FLAME is a software package to perform a wide range of atomistic simulations for exploring the potential energy surfaces (PES) of complex condensed matter systems. The available methods include molecular dynamics simulations to sample free energy landscapes, saddle point searches to identify transition states, and gradient relaxations to find dynamically stable geometries. In addition to such common tasks, FLAME implements a structure prediction algorithm based on the minima hopping method (MHM) to identify the ground state structure of any system given solely the chemical composition, and a framework to train a neural network potential to reproduce the PES from ab initio calculations. The combination of neural network potentials with the MHM in FLAME allows a highly efficient and reliable identification of the ground state as well as metastable structures of molecules and crystals, as well as of nano structures, including surfaces, interfaces, and two-dimensional materials. In this manuscript, we provide detailed descriptions of the methods implemented in the FLAME code and its capabilities, together with several illustrative examples.
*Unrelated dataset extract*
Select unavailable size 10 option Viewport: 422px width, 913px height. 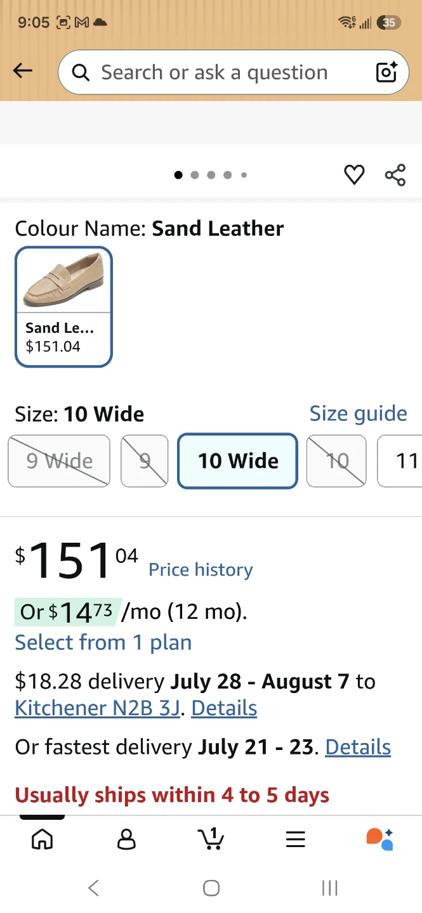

Program summary Program Title: FLAME CPC Library link to program files: http://dx.doi.org/10.17632/2t5c59rrrf.1 Developer's repository link: http://flame-code.org, https://github.com/flame-code/FLAME Licensing provisions: GPLv3 Programming language: Fortran2003, C/C++, Python External routines/libraries: BigDFT PSolver1-4, Spglib5, MPI, LaPack, Blas Nature of problem: Exploring the potential energy landscapes of complex condensed matter systems, their stationary points, and their global minima. Solution method: A neural network representation of the potential energy landscape in conjunction with a library of methods to explore its features, most notably the minima hopping approach. (C) 2020 Elsevier B.V. All rights reserved.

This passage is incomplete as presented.